The independent counsel law requires Justice to turn over to an independent counsel not only unresolved credible allegations but also any jurisdiction necessary to fully investigate those allegations.

The aides rejected the idea of forwarding to the counsel major portions of their campaign finance investigation, merely because some witnesses, including White House aides, are involved in both the Babbitt and other campaign finance matters. FBI Director Louis Freeh, among others in the department, had urged in December that the whole campaign finance investigation be sent to an independent counsel to avoid an appearance of a conflict of interest.

The recommendation to have an outside counsel, named by a special court, investigate the perjury allegation against Babbitt has been anticipated since last fall, and Reno, who meets weekly with the task force, undoubtedly was aware of members' thinking long before any document reached her desk.

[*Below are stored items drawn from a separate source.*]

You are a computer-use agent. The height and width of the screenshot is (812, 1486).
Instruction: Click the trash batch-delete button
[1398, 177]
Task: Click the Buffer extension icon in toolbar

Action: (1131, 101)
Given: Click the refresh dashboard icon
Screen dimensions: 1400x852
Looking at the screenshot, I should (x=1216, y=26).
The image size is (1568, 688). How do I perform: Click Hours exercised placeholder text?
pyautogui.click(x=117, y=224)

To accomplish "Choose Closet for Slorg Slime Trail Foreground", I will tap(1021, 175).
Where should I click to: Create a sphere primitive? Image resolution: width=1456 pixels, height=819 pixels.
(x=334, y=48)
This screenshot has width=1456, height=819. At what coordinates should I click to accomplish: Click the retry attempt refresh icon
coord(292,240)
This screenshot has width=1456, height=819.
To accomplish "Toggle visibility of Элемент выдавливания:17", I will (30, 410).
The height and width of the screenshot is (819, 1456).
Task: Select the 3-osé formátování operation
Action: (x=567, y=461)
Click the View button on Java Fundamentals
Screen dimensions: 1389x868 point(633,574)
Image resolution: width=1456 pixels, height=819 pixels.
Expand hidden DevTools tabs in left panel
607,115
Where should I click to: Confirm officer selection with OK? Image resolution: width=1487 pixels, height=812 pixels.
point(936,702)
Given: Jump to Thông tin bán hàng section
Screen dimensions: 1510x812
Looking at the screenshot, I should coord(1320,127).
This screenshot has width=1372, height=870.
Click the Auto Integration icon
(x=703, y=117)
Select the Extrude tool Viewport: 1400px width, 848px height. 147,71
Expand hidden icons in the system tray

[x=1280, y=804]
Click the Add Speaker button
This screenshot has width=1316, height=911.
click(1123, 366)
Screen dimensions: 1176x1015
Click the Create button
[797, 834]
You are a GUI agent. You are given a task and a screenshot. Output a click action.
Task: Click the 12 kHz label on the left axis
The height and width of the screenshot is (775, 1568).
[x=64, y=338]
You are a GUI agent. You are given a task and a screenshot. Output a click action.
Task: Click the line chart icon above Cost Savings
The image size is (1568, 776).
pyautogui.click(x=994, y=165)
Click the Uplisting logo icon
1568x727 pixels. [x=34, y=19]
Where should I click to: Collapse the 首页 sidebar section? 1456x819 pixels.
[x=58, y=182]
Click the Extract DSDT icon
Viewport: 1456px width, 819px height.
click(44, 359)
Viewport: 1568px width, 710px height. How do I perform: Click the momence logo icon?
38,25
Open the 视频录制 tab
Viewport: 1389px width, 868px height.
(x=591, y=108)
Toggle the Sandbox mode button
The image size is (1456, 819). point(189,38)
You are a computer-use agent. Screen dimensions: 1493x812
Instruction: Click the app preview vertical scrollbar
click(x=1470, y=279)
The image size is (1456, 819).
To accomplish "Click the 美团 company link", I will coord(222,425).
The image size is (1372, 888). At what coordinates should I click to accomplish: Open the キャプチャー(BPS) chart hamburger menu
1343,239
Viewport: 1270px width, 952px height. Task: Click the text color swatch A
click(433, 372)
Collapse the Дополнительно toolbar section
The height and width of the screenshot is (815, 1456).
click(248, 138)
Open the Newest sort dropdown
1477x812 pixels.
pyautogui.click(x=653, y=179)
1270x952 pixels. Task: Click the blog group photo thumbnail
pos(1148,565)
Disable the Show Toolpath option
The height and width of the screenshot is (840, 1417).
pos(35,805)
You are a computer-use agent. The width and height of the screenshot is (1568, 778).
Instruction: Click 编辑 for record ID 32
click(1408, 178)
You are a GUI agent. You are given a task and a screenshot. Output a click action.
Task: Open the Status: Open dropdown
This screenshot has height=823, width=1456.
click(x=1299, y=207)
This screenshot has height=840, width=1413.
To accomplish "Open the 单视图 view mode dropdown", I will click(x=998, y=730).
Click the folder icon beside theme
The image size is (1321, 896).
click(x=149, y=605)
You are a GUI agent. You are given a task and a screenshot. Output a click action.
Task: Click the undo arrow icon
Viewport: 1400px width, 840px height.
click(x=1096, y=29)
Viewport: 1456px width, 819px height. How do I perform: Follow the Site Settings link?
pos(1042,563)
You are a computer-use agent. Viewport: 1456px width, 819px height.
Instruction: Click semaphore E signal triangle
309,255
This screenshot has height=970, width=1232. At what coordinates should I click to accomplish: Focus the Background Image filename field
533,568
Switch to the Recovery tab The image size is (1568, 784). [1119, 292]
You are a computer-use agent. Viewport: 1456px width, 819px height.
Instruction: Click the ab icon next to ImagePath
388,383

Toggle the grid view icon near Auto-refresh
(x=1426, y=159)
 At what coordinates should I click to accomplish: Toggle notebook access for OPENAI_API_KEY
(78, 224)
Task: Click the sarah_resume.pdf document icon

In July 1995, Interior denied three Wisconsin Chippewa tribes a casino license that had been recommended by the Bureau of Indian Affairs. Republicans accused the Clinton administration of engineering the turnaround because tribes opposing the casino donated $300,000 to the Democratic National Committee and other Democrats.

In December, Reno concluded there was no credible evidence Clinton himself acted improperly in the casino matter.

In the casino case, Paul Eckstein, an old Babbitt friend and a lobbyist for the Chippewas, testified Babbitt told him that then-deputy White House chief of staff Harold Ickes had contacted him, pressing for a quick decision.

Babbitt at first denied being contacted directly by Ickes and said later he had made up the Ickes story to get Eckstein out of his office.

One Justice official said the task force was unable to find evidence undermining the credibility of either man. But the independent counsel law bars them during this preliminary investigation from calling witnesses before a grand jury, subpoenaing documents or granting immunity to witnesses.

Such investigative tools are reserved for independent counsels in cases involving high-level executive branch officials.